Given task – From the entries below, reproduce word for word the lines beginning at the line that contains "Given: Expand commit message ellipsis icon" and ending after the line that contains "Action: click(1185, 130)".

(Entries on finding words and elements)
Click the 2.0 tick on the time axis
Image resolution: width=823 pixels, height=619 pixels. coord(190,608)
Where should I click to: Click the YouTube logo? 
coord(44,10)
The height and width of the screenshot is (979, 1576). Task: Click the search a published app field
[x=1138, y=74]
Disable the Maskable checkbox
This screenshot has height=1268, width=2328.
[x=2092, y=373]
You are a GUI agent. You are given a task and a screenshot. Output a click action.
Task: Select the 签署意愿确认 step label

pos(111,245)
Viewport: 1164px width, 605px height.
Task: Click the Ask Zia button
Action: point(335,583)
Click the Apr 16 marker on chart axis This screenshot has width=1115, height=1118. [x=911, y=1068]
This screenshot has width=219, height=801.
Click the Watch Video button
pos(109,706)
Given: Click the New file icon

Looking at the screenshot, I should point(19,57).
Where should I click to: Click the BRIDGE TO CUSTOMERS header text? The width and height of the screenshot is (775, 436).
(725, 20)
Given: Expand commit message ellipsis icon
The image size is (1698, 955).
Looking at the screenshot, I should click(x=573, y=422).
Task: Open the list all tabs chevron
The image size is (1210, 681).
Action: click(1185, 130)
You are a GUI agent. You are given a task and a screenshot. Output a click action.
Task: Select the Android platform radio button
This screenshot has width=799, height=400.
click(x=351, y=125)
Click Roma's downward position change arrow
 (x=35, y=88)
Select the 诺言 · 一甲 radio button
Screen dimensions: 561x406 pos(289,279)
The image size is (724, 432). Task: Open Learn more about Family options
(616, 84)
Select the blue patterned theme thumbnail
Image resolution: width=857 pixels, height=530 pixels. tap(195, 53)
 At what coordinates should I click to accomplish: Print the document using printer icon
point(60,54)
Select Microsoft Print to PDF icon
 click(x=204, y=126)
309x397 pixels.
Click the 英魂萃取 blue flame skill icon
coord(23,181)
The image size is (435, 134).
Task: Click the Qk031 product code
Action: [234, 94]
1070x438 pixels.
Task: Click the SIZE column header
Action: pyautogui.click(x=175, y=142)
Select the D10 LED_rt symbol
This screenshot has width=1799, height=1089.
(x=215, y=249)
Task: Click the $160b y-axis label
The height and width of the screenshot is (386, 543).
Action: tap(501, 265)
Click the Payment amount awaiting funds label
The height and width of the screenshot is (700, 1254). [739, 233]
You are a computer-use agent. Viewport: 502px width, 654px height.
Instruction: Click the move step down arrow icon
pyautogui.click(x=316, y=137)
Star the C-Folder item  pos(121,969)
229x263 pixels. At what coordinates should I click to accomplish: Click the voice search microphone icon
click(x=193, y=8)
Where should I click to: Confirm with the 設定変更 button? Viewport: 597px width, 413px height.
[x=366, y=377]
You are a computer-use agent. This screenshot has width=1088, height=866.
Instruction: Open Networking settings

Answer in full –
Given: Expand commit message ellipsis icon
The image size is (1698, 955).
Looking at the screenshot, I should click(x=573, y=422).
Task: Open the list all tabs chevron
The image size is (1210, 681).
Action: click(1185, 130)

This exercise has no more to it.